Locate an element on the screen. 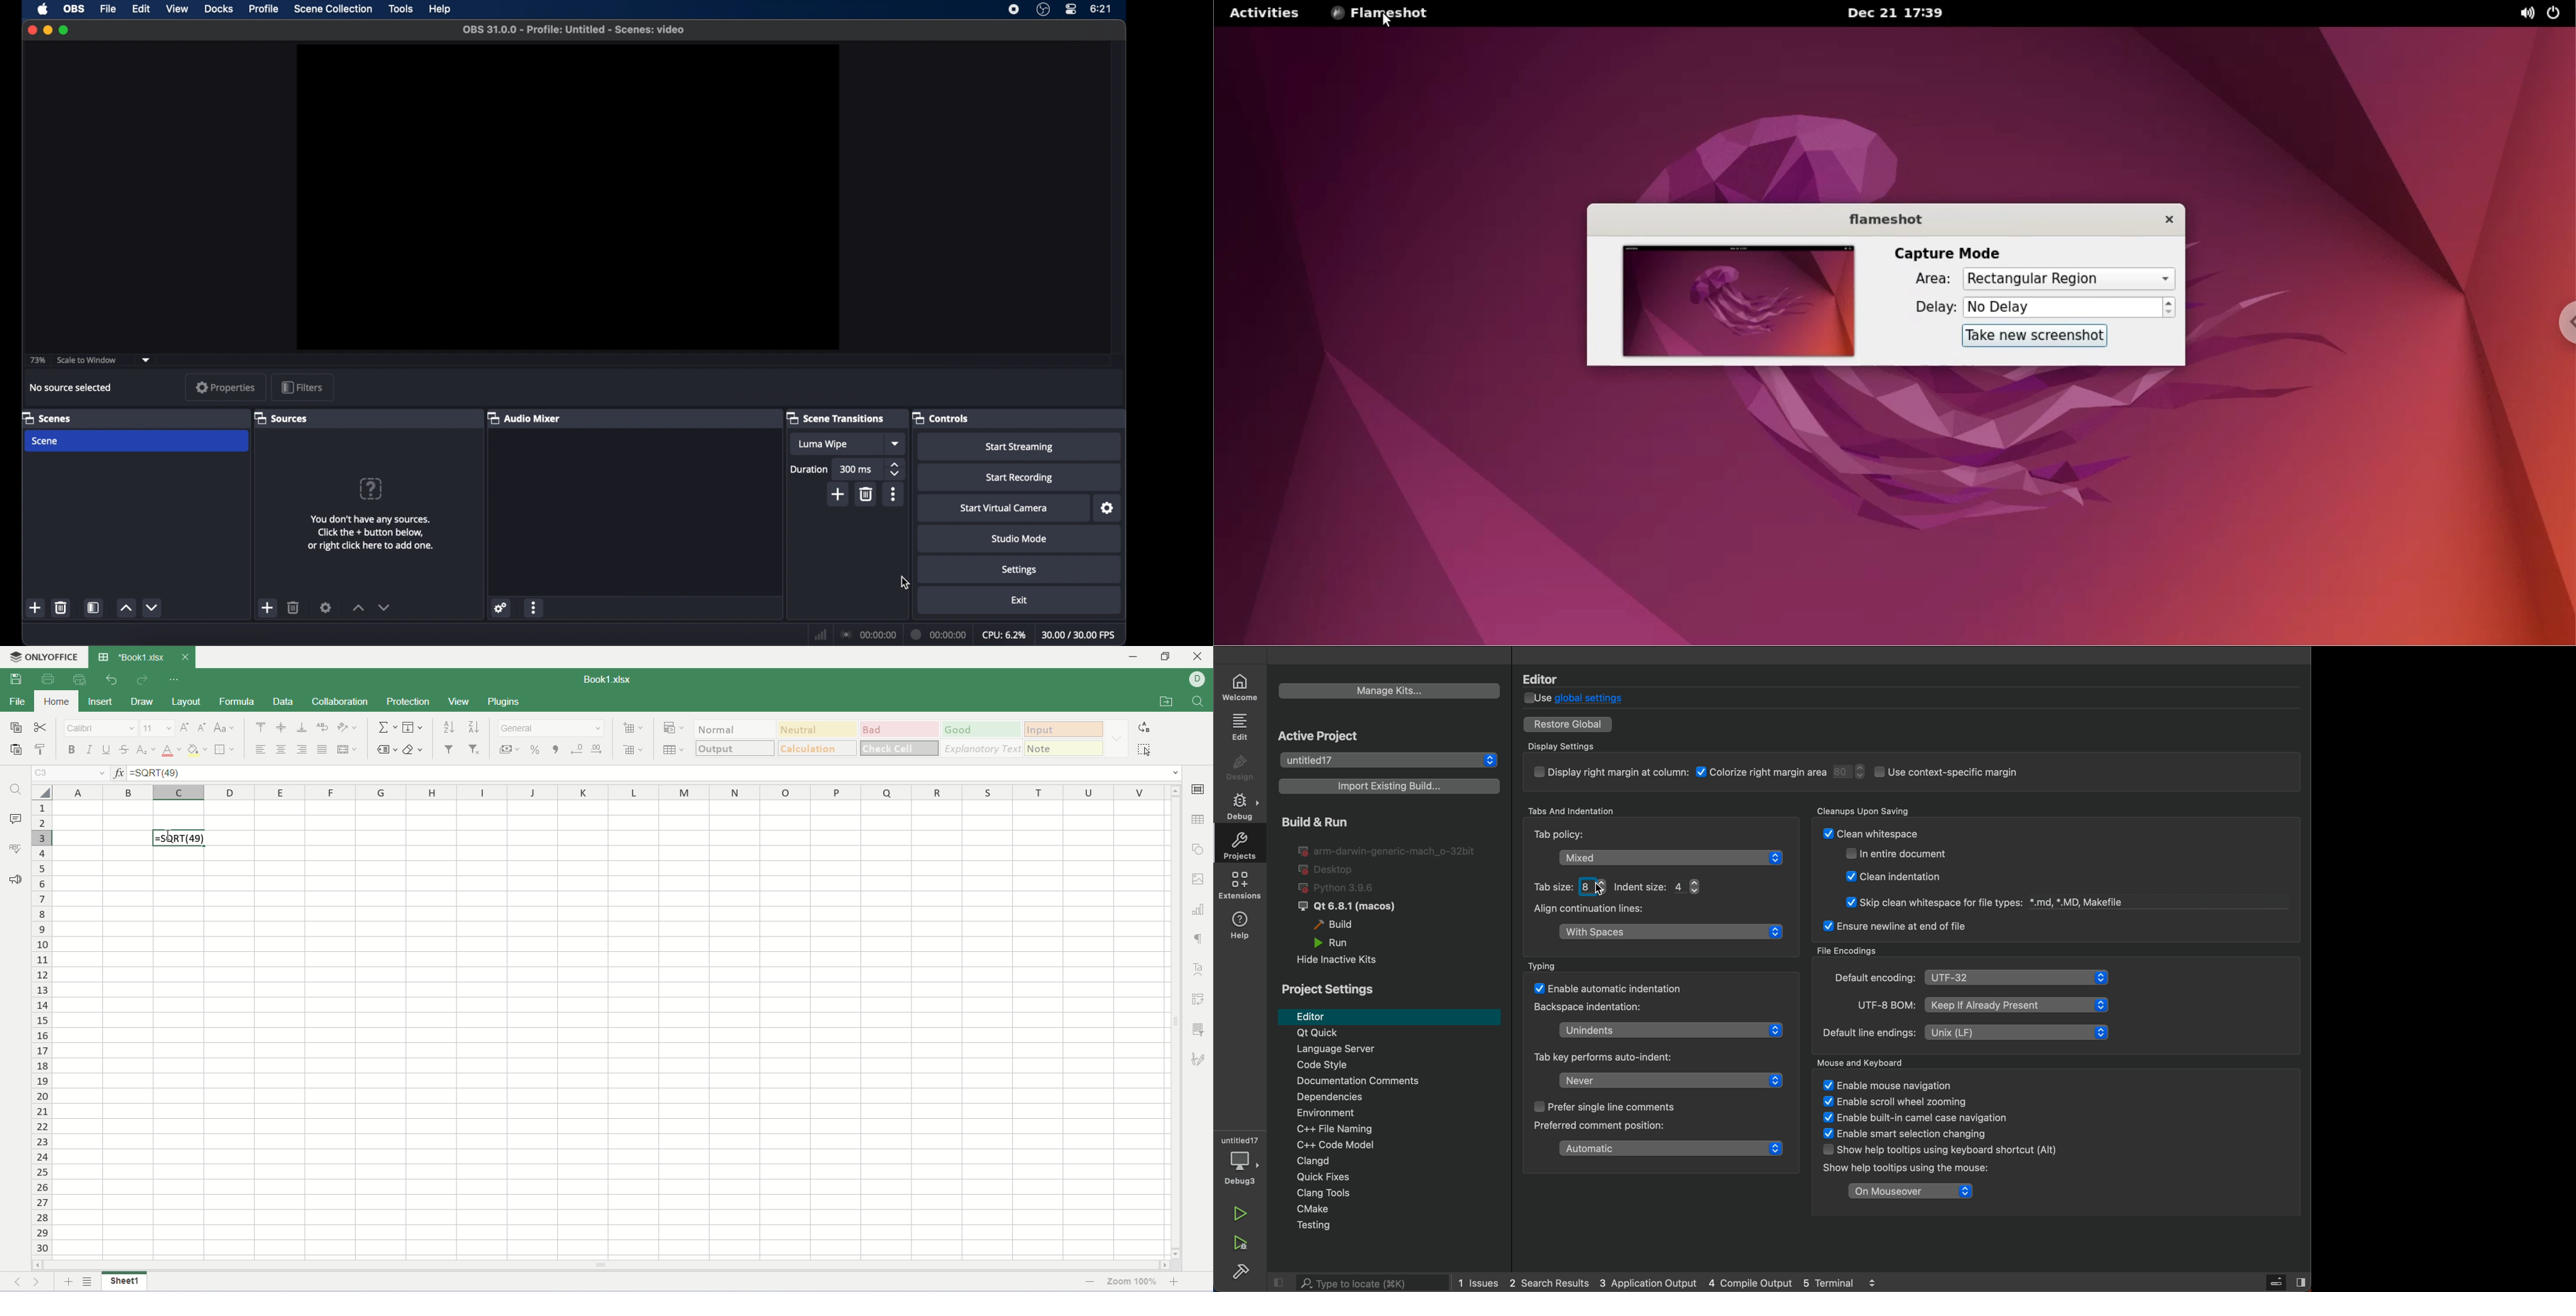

------------------------------

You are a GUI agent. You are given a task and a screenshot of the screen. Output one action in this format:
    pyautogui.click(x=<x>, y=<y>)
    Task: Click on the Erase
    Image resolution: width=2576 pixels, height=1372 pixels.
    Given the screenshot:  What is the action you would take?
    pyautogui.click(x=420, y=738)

------------------------------

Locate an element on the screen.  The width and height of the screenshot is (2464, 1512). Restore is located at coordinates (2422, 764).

------------------------------

**Set exercise**
Write out the lines from the one containing "You are a GUI" through the one containing "pyautogui.click(x=420, y=738)", substituting "Delete" for "Erase" and leaving everything else unchanged.

**Response**
You are a GUI agent. You are given a task and a screenshot of the screen. Output one action in this format:
    pyautogui.click(x=<x>, y=<y>)
    Task: Click on the Delete
    Image resolution: width=2576 pixels, height=1372 pixels.
    Given the screenshot:  What is the action you would take?
    pyautogui.click(x=420, y=738)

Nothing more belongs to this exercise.